### PAGE EXCERPT

Header picture courtesy of the ISU Web video broadcast of the event.
August 7th, 2014: All team projects done by the participants of the 27th Space Studies Program (SSP14) of the International Space University (ISU) were presented at École de Technologie Supérieure (ETS) de Montréal, Québec, Canada, an event co-hosted by ETS and HEC Montréal (HEC).
SSP14 attracted 122 participants, representing 31 countries, to a program that showcased ISU’s first all-female international astronaut panel.
SSP14 has also focus on “new space” and entrepreneurism with faculty and lecturers from around the globe, a steady presence of Canadian astronauts, and a warm “bienvenue” from Canada’s only French-speaking province.
TP SPACE AND OPEN INNOVATION
The first team project presented was the Space and Open Innovation (OI). The Chair of this project was Dr. Ozgur Gurtuna, president of Turquoise company. The Teaching Associate was Matthiew Claude and the Procect Advisor, Julien Tallineau.
As described in the ISU SSP14 web site, Open innovation can be defined as “innovating with partners by sharing risk and sharing reward”. Conventional approaches to technology development for space, such as spin-offs or spin-ins are no longer sufficient to fully describe the interactions between organizations in today’s R&D landscape.
Companies such as Space X, Scaled Composites, zero2infinity, Spire, Copenhagen Suborbitals, Planet Labs and others work in a fundamentally different way compared to space agencies. Smaller, nimbler teams, significant use of commercial off the shelf technologies, crowdfunding, a more aggressive approach to managing risk and a great motivation to leverage intellectual property are just some of their defining characteristics.
In the traditional, closed innovation model, organizations generate, develop and commercialize their own ideas. In contrast, in the open innovation model, organizations aim to commercialize external as well as internal ideas by exploring multiple paths to the market. These paths include launching start-up companies, licensing intellectual property, forming joint ventures and many other mechanisms.
Determine the potential of open innovation in space by identifying its most promising applications as well as its limitations.Using an interdisciplinary, intercultural and international perspective, develop a business case and/or space mission concept to make the best use of open innovation. Map the advantages and disadvantages of open innovation in space mission design, development and operations compared to the current closed innovation practices. Create a positive teamwork environment where ISU’s core values are well represented and each participant has access to valuable learning opportunities.
The team Space and Open Innovation presentation:
The 28th edition of the Space Studies Program (SSP15) will be held at Athens, Ohio, USA, from June 8th through August 7th 2015.

######
### SUPPLIED ENTRIES

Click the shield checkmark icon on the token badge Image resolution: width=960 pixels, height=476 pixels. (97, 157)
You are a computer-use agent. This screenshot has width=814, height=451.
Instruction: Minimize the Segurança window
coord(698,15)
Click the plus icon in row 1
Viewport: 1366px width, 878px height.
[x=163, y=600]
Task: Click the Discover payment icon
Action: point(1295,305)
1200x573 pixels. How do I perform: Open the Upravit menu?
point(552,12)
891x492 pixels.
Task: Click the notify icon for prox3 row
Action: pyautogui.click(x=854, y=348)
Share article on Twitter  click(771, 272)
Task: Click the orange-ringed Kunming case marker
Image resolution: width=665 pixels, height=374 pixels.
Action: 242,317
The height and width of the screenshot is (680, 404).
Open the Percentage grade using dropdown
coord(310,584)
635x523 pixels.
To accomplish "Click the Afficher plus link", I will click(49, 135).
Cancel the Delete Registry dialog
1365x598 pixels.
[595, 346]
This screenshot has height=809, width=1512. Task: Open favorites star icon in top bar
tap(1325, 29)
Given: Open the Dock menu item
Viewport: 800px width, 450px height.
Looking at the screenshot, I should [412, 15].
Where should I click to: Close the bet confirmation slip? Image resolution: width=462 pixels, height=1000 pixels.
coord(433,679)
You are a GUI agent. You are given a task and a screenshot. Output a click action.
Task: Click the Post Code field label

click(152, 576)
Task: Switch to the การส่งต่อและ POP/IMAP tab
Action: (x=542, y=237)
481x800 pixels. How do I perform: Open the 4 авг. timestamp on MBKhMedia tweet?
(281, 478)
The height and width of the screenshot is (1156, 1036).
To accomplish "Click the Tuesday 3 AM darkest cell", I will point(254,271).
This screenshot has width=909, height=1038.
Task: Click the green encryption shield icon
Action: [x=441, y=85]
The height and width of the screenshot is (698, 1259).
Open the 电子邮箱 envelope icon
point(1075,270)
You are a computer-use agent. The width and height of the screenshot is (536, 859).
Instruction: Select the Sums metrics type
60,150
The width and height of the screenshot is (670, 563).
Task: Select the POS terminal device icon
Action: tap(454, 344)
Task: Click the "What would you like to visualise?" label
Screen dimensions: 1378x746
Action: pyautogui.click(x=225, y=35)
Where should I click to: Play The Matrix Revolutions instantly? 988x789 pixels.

######

PROBLEM
Translate this sentence from the page on the ISU Space Studies Program team projects into Spanish: "In the traditional, closed innovation model, organizations generate, develop and commercialize their own ideas." You can ignore the lines above; nothing here depends on them.

SOLUTION BELOW
En el modelo tradicional de innovación cerrada, las organizaciones generan, desarrollan y comercializan sus propias ideas.